Fizeau
An agentic-development runtime with its own measured loop. Other tools build on fizeau instead of writing their own — we own the harness, sampling, performance instrumentation, cost tracking, and subscription accounting so they don't have to. Local-model-first via vLLM, MLX, LM Studio, Ollama; cloud providers when you want them.
Why fizeau exists
Fizeau exists for three reasons that build on each other:
- Facilitate agentic development. A reusable, embeddable agent loop with the right primitives — tool-calling, planning, compaction, retries, session logging — so building tools doesn't mean re-implementing the loop every time.

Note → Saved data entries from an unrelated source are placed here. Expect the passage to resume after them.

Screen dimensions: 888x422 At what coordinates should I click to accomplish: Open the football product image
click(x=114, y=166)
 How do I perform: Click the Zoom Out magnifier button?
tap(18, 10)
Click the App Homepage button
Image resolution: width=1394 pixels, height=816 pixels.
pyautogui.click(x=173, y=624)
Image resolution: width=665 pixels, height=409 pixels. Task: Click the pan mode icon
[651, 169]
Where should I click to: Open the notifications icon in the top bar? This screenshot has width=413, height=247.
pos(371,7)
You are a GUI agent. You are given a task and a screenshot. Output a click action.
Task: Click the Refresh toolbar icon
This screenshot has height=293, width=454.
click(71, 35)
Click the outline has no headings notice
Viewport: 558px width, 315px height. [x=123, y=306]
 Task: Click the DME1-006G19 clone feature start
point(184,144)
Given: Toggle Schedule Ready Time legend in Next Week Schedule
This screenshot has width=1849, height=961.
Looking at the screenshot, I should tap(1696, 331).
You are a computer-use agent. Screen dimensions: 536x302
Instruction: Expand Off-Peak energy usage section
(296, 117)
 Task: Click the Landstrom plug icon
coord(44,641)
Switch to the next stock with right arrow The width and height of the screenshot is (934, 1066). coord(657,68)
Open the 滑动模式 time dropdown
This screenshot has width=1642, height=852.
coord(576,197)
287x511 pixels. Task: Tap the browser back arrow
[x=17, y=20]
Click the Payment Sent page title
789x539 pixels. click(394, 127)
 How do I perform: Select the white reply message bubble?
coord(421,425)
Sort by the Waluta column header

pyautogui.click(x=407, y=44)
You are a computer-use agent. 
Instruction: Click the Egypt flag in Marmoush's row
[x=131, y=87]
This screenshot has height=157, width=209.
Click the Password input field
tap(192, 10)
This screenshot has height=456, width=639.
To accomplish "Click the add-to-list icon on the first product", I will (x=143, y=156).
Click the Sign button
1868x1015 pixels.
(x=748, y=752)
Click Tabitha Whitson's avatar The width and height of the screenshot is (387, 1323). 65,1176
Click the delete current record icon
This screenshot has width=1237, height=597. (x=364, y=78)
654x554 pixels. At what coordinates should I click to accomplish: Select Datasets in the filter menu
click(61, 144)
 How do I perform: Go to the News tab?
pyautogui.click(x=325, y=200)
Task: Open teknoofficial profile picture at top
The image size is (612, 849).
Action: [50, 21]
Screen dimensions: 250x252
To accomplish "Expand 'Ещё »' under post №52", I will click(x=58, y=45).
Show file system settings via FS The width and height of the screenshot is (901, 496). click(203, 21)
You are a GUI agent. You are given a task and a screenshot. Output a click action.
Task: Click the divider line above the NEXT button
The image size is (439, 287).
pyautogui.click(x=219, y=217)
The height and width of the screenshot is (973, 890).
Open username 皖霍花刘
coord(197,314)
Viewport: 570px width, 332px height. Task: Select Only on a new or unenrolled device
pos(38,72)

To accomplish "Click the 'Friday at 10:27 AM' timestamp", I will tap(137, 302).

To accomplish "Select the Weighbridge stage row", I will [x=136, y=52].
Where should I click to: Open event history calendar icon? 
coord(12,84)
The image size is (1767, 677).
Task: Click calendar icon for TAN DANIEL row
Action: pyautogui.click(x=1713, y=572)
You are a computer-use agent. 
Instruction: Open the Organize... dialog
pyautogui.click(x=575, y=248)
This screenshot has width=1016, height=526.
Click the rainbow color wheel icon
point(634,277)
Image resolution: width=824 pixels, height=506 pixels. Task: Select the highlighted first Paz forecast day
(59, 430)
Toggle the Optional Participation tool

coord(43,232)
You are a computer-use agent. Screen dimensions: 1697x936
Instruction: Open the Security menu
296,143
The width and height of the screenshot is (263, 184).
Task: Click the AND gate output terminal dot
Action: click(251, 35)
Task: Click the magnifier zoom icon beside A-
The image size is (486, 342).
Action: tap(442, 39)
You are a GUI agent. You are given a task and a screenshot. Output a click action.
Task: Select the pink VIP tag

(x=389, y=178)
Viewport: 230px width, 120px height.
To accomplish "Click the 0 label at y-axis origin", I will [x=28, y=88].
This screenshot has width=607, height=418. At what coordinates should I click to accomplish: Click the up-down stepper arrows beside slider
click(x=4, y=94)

- Make agentic work measurable. Per-turn timing, prefill vs decode breakdown, cost-per-trial, subscription-quota accounting — first-class outputs, not bolted-on observability. You can't improve prompts, agents, or providers you can't measure.
- Make local models a real option. Local serving (vLLM, MLX, LM Studio, Ollama) on the same provider surface as cloud frontier models. The benchmarks compare them honestly. Self-hosted at the right quantization is often cheaper, sometimes faster, and rarely the right answer for everything — but you can pick per workload because the data is on the table.
What it is
Fizeau is an agent runtime with a built-in agent loop (the fiz harness): it manages the prompt, tool-call protocol, file/edit/bash tooling, planning, compaction, retries, sampling, reasoning, quotas, and session log. It is not an LLM serving runtime — it does not host weights. Upstream model traffic goes to whatever provider the profile points at (OpenAI, Anthropic, OpenRouter, vLLM, oMLX, RapidMLX, native local).
Fizeau can also run as a wrapper around a different agent CLI (Claude Code, Codex, Pi, OpenCode) — the fiz-harness-* profiles in the profile catalog use this mode, where fiz handles configuration, environment, tool-call accounting, and session logging while delegating the reasoning loop to the wrapped agent. This isolates "is the agent loop hurting?" from "is the model hurting?" — same model, different harness, different profile.
For benchmark purposes, each profile in the catalog holds either axis constant and varies the other. A delta between two profiles that share a model but differ in harness is harness loss; a delta between two profiles that share a harness but differ in provider is provider/runtime loss.
Built for instrumented agent work
Every surface assumes you want to know what the medium is doing. There is no separate observability layer — the runtime emits structured per-turn timing as a first-class output.
Built-in agent loop
Tool-calling LLM loop with read, write, edit, bash, find, grep, ls, patch, task. Compaction, retry, sampler, reasoning, quotas — all wired through one provider-shaped surface.
One surface, many backends
OpenAI, Anthropic, OpenRouter, vLLM, oMLX, RapidMLX, native local. Profile definitions are YAML; benchmark deltas reflect provider/runtime, not harness drift.
TTFT, decode, prefill — per turn
Every llm.request → llm.delta → llm.response chain is timed and recorded. No sampling, no aggregation loss. Bucket by context length; attribute wall-time to prefill vs generation.
Wrap Claude Code, Codex, Pi, OpenCode
fiz-harness-* profiles route through fiz as a measurement wrapper around another agent CLI. Holds the model constant; varies the harness; isolates "is the loop hurting?" from "is the model hurting?"
JSONL session logs, replayable
Every turn, every tool call, every cost figure on disk in line-delimited JSON. fiz log to list, fiz replay to render. Replays drive the per-turn timing analysis behind every chart on this site.
Go library, no subprocess overhead
fizeau.New(...).Execute(ctx, request). Lives inside a build orchestrator (DDx) or any Go service that needs a tool-using model on its critical path.